GITSから人間の未来を考えるトークイベント開催

 続いてトークは、上映前に宮田氏が提示した「作品の世界と2022年の世界で生活スタイルはどのように違うか」というテーマに移る。

 久保氏は、作品内のコミュニケーションは電話やトランシーバーなど「同期型」のものばかりで、メールやチャットのような「非同期型」のものがなかったと指摘。公開当時の95年あるいは、原作が連載開始された89年には、非同期型のコミュニケーションが主流になることは予想できなかったのかもしれないと語る。

 現代では、むしろ非同期型の方が心地よくなっているのは確かで、久保氏は5年くらい前までは学生と食事している時にスマートフォンを使われることが気になっていたが、今は気にならなくなったそうだ。非同期型コミュニケーションが増大するにつれ、ともに時間を過ごすということへの価値観が変わってきたのだろう。

 また、指が分裂して高速タイピングする人物が作中に登場するが、当時フリック入力の出現がやはり予期できないことだっただろうとも指摘した。

 そして、話は本作のテーマである人間の精神性と身体性の話に移る。科学の発達に伴い、人体の謎が解明されるにつれて、あるいは人工物の機能が向上し、人間の能力に近づくにつれ、人の生体機能と機械の違いは認識しづらくなってきている。ある意味、人の身体は機械なのではないかという問いが生まれるが、久保氏は、身体が機械であるというのは17世紀から主張され続けていて、それが科学のベースなのだという。その考えの元では、物理的な身体を超えたところに精神はあるはずはないという結論になる。

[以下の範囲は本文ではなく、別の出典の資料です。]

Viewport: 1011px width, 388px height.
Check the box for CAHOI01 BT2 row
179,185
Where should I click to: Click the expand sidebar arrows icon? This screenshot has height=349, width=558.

 ところが、人間には自由な意思があるはずと一方では思われてきて、その相反する主張が延々と繰り返されてきたと久保氏は主張する。この矛盾のループがどうなれば止まるかを久保氏は考えているのだそうだ。

 また、会場からの質問で、草薙素子は全身義体なのに、バトーが彼女に上着をかけるのはなぜなのか、生身の裸体ではないのだから恥ずかしくないのでは、との問いに久保氏は「恥の概念はとても日本的で文化によって決まる。機械だとしても身体のように見えれば恥じらうことはあり得るのでは」と答えていた。

 久保氏は、最後に本作の最後の台詞「ネットは広大だわ」という言葉について考えてみてほしいと会場に投げかけた。あの言葉の公開当時の受け取り方は、ホームページを作れば世界中の人に見てもらえるというポジティブなものだっただろうが、実際には、趣味の近い人ばかりとつながることになり、かえって狭くなったということが現実ではないかと語る。つまり、仮想と現実の狭間の奥行きが広大だということなのではないかと久保氏は考えているようだ。

 白熱したトークは予定時間を過ぎても続いた。

 宮田氏は、本作にはまだまだ色々な切り口で議論が出来る可能性がありそうだと、可能性を語りトークセッションは幕を閉じた。